Casteel’s eyes closed as he shuddered.
“I will marry you.” I dipped down, kissing his forehead. “Today.”
It was like nothing and everything changed after I accepted Casteel’s proposal.
I stood in the bathing chamber, skin mostly dry as I tied the sash on the robe. A pink flush stained my cheeks, and there was a near feverish brightness to my eyes.
It was strange, the nervous flutter in my chest and stomach. Marrying Casteel wasn’t something new, but it was real now, and that changed everything.
What was also strange was the unexpected feeling of lightness, as if a tremendous, suffocating weight had been lifted from me.
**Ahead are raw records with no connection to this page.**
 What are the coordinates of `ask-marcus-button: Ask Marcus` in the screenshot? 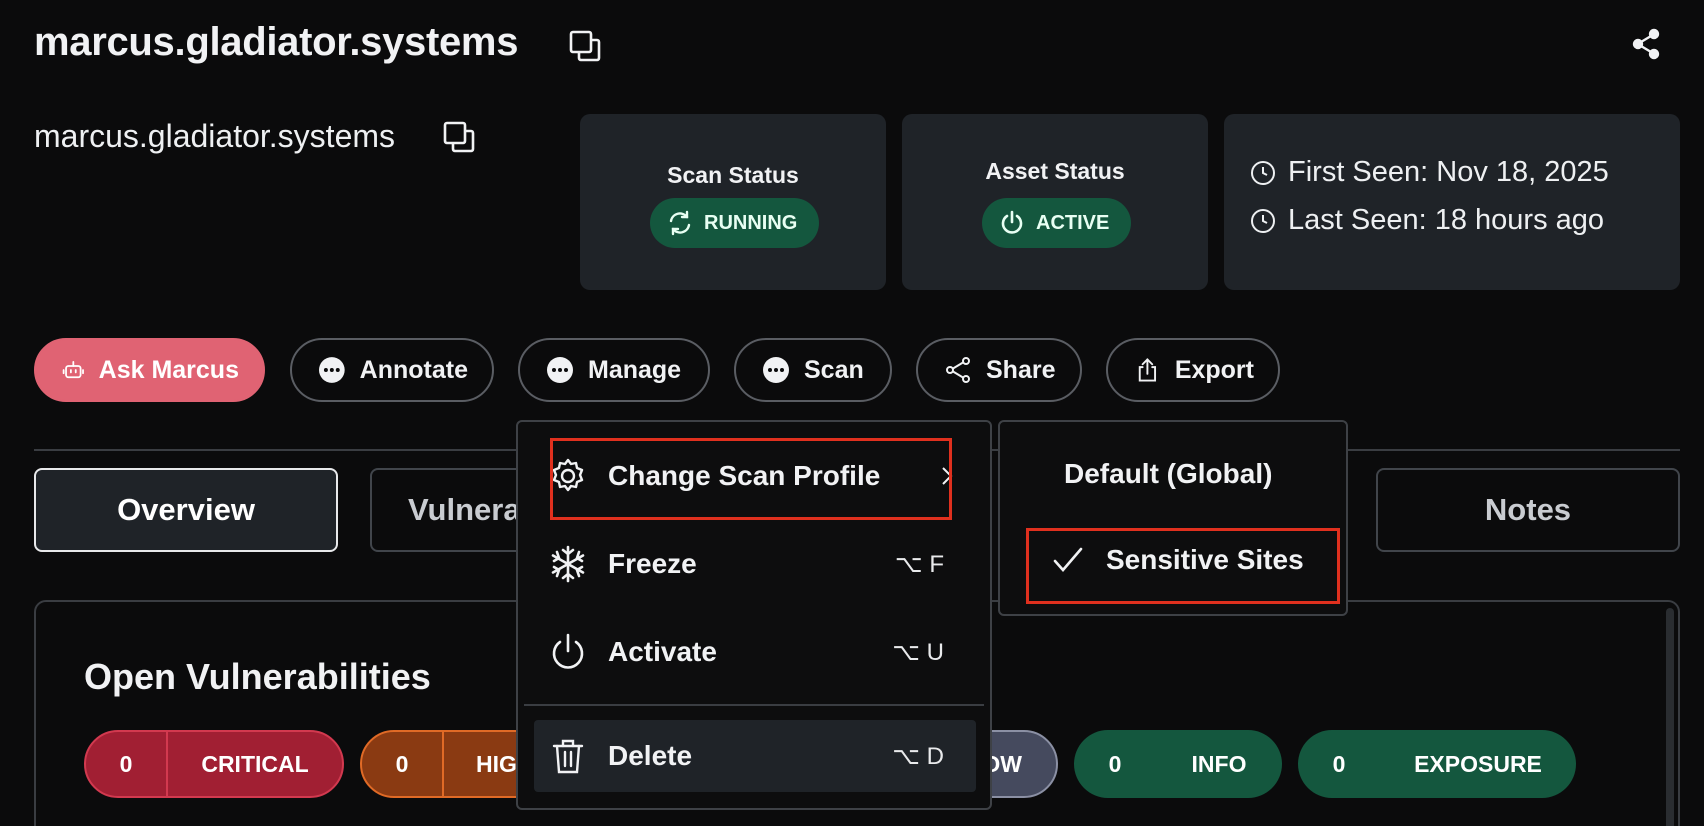 It's located at (150, 370).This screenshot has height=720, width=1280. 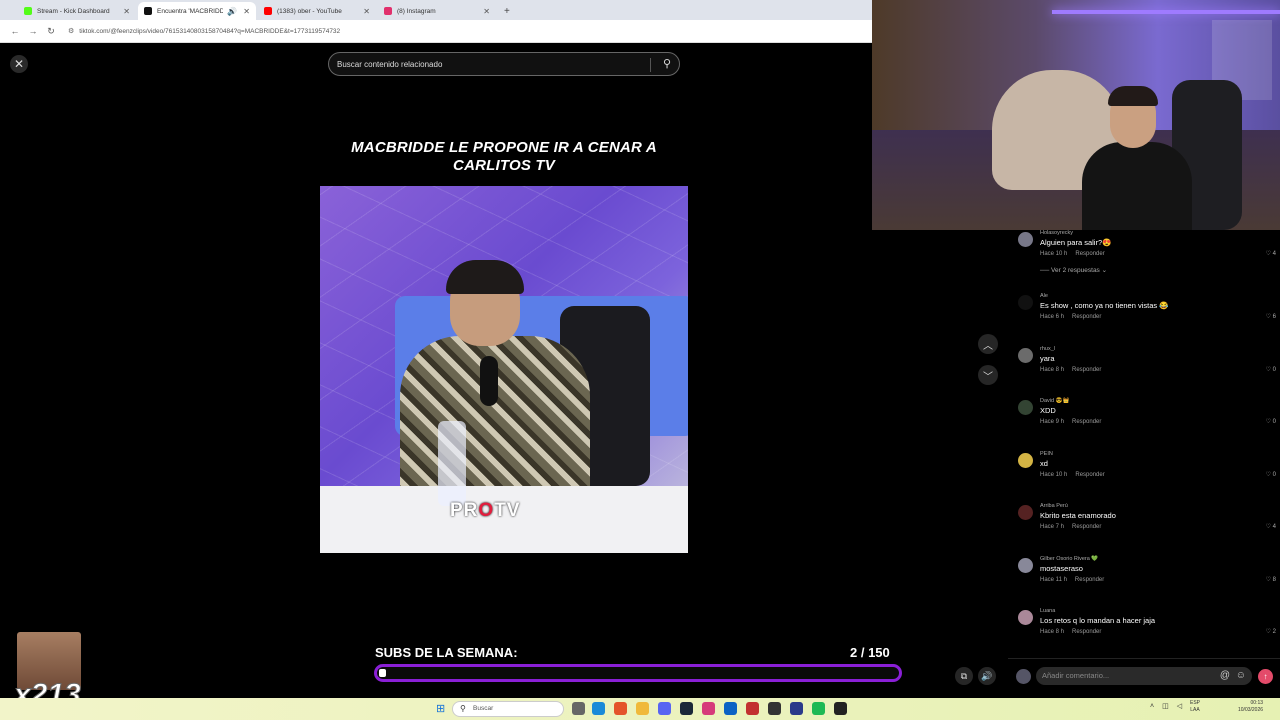 What do you see at coordinates (686, 708) in the screenshot?
I see `steam-icon` at bounding box center [686, 708].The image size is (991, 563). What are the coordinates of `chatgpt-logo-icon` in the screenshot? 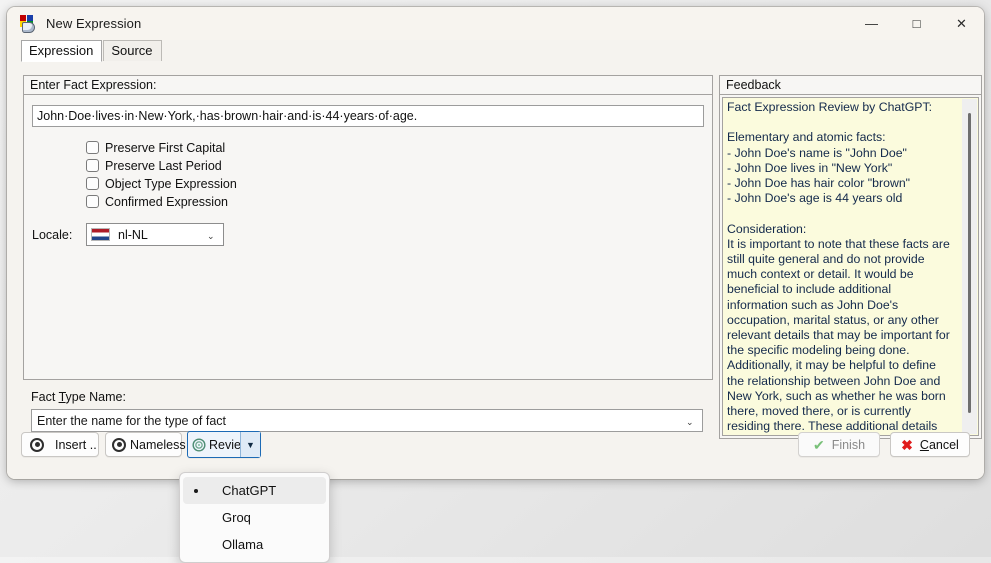 It's located at (199, 444).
I hadn’t expected that. I’d thought more guilt would settle on me after admitting what I felt to Casteel. Instead, the guilt and the feeling that I was betraying others and myself had left me.
As I dragged the brush through my drying hair, I realized the guilt had actually left me in the cavern. I just hadn’t realized it.
And even though a lot of unknown still faced us—the encroaching Ascended and what felt like the first act in a war that hadn’t been decreed yet. How Casteel’s parents would respond to the news of his marriage, and if his people would ever accept me. His brother and mine, and the whole biological differences between us that would one day become an issue, gods willing, when I aged and he barely showed signs of the passing decades—I was going to do exactly what Casteel had said.
We wouldn’t borrow from tomorrow’s problems. Or even the problems we could very well face in a handful of hours. Because I was about to marry the man I’d fallen in love with.
The man I knew felt the same, even if he hadn’t spoken the words.
I was happy.
I was scared.
I was hopeful.
I was excited.
And all of those emotions were real.
A knock on the main door drew me from the bathroom. I opened it to find Vonetta waiting, a splash of red draped over one arm and holding a small pouch in the other.
“I hear there’s going to be a wedding today,” Vonetta announced as she swept into the room. “One that Kieran is going to be so irritated he’s not here for.”
“I sort of, kind of, wish he was too. Not that I’ll ever admit that to him,” I said, and she laughed. Closing the door, I followed her into the bedroom. “It doesn’t seem right that he’s not here when Casteel marries.”
“It does feel weird, but I’m relieved. Not that he’s missing the wedding.” She looked over her shoulder at me as she laid what turned out to be a gown across the chaise. “But because he won’t be here later.”
“I know.”
“Casteel is…he has a good heart. What he did by sending Kieran away? They’re bonded, and I…I don’t know if anyone else would’ve done that.”
“He does have a good heart,” I agreed, feeling my cheeks flush. Vocally complimenting Casteel wasn’t something I did often.
A smile appeared as she turned back to the gown, straightening the skirt. “Anyway, Kieran is probably glad he’s not here for the actual ceremony part.”
My heart skipped a beat. I knew very little about an Atlantian wedding ceremony. The ones in Solis sometimes lasted days. The bride would cut her hair, and there was bathing in water anointed by the Priestesses and Priests. There were no vows, but many feasts. A particular part always came to mind when I thought of the Atlantians. “Can I ask you something?”